The first full issue of PLAT is a survey of characters, practices, and conditions of the Impostor in architecture. Through essays, projects, drawings and interviews, PLAT 1.0 interrogates notions of real and fake, putting forth an interpretation of architecture's tendency toward interdisciplinarity. PLAT brings the work of the Rice School of Architecture together with a broad range of faculty, students and practitioners throughout the world. (Published Fall 2010)
The impostor is most conventionally a character—one who passes herself off as someone other than she really is. As a collection of works, PLAT 1.0 traces the impostor through its manifestations from character to practice. This topic generates a stage for not only the characters that deceive us, but also for the architecture that dupes us. What is it about the character of impostor that applies to architecture, both in practice and in form? Behind the impostor’s artful disguise is a space of innovation. The elegant crimes of the impostor can serve as provocations for architecture, moving the discipline beyond the boundaries of convention.
PLAT 1.0 invites you to stop worrying and learn to love the Impostor.

The inaugural issue of PLAT set out to establish a publication that could be at once rigorous and loose. As a platform for the students of Rice University, PLAT 0.5 is a recombination of work 'from the margins' of architectural projects, born from a desire to crystallize salient but oft forgotten moments in our lives and labors as architecture students. The title was chosen for its implications of framing territory: to plat a neighborhood is common practice even today in the vast spaces of Texas, and to us this was fascinating. (Published Spring 2010)
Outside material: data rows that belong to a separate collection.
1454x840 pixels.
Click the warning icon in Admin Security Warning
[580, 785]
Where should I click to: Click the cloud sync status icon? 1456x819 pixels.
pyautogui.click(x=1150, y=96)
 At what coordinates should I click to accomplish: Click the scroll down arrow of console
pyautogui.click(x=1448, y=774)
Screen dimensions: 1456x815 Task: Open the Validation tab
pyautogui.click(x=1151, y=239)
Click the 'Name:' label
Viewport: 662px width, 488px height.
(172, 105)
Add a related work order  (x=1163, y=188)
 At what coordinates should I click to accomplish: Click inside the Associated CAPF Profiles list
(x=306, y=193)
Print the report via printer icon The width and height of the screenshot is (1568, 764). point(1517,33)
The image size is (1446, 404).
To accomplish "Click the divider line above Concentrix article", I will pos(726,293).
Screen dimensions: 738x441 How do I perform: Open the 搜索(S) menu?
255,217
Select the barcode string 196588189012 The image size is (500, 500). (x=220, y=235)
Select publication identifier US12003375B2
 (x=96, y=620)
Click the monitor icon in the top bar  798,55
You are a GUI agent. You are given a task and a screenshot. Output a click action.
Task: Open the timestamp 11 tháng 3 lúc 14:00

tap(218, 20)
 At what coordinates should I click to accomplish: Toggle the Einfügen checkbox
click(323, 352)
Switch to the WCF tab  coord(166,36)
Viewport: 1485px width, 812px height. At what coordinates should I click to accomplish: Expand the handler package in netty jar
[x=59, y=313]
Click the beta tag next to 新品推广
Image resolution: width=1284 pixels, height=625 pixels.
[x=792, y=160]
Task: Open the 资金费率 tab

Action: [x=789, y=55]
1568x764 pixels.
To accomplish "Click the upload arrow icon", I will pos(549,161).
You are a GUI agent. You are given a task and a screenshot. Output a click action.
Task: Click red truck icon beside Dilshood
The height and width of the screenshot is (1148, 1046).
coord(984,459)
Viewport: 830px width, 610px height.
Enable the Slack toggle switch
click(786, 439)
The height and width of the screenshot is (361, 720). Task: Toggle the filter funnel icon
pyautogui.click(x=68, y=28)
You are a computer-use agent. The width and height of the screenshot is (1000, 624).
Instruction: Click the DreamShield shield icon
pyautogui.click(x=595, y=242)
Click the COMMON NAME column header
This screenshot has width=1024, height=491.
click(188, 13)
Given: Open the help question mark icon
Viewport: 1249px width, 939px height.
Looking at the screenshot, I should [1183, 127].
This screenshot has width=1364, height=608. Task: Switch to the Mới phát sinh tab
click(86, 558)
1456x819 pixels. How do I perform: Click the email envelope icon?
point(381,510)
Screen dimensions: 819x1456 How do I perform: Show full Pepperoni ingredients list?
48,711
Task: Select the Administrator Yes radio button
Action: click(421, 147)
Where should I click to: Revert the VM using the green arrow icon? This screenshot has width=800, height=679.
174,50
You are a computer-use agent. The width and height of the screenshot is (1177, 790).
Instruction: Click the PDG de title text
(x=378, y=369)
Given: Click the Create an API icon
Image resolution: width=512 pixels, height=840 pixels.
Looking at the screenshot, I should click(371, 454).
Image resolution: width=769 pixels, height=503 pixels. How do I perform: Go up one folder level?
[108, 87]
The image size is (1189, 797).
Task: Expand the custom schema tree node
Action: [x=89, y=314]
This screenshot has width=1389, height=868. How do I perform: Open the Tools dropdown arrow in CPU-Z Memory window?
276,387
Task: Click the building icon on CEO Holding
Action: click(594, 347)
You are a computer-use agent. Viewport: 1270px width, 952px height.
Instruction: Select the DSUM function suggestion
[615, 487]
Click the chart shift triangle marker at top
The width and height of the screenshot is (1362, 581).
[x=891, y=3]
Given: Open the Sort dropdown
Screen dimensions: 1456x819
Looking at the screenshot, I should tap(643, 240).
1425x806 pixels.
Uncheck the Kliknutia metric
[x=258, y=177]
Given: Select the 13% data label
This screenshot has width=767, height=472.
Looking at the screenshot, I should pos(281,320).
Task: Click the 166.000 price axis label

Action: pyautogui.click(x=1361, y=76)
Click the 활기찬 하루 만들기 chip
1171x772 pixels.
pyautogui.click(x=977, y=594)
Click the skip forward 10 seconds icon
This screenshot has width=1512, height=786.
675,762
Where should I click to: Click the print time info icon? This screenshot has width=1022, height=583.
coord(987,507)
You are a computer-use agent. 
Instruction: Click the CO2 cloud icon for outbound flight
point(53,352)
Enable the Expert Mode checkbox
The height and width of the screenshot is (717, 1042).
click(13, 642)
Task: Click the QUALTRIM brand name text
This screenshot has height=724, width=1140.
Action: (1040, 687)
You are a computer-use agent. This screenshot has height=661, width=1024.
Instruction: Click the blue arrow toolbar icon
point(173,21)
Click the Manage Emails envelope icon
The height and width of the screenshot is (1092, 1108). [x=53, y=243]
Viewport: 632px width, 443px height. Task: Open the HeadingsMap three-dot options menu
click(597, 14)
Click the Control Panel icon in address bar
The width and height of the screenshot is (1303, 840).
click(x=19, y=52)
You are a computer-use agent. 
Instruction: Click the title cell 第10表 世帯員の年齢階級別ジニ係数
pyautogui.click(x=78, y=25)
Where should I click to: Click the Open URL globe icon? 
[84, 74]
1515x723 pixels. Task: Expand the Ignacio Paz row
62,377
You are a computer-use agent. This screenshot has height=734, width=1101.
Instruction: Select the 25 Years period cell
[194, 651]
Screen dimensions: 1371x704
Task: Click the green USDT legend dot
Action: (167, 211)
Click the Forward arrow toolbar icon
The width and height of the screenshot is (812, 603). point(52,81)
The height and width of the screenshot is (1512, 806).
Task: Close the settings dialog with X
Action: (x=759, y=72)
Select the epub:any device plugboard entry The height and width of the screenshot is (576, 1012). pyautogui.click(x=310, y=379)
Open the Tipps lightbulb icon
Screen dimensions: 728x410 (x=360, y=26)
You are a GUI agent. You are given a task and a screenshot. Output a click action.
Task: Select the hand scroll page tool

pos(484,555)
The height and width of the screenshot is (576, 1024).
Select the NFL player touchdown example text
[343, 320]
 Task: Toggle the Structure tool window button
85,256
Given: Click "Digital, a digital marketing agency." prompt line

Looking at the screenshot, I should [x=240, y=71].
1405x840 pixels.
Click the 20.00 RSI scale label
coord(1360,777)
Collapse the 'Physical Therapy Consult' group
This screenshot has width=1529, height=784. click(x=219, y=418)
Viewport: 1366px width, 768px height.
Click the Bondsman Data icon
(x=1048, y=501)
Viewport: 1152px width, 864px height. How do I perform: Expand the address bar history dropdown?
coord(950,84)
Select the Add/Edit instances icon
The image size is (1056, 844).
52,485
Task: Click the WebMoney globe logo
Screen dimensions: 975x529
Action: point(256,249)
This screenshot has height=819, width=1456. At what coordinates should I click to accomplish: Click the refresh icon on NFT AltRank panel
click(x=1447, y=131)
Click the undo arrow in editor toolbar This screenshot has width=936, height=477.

When you're in completely foreign territory, the rules change, and so do the relationships between things. Borrowing from the Dadaist technique of defamiliarization, PLAT 0.5 took advantage of the many meanings of its title to imagine new territories for conceiving of architectural discourse. Rather than rehearsing conversations of infrastructural, ecological, scalar and performative issues, PLAT 0.5 situated representations of varied conditions – architecture, infrastructures, ecologies, regions and cultures themselves – adjacent to one another, letting the relationships between them instigate a discussion on agency and performativity. Priveleging presence over analysis, PLAT 0.5 framed its own parcel within the vastness of the architectural discipline.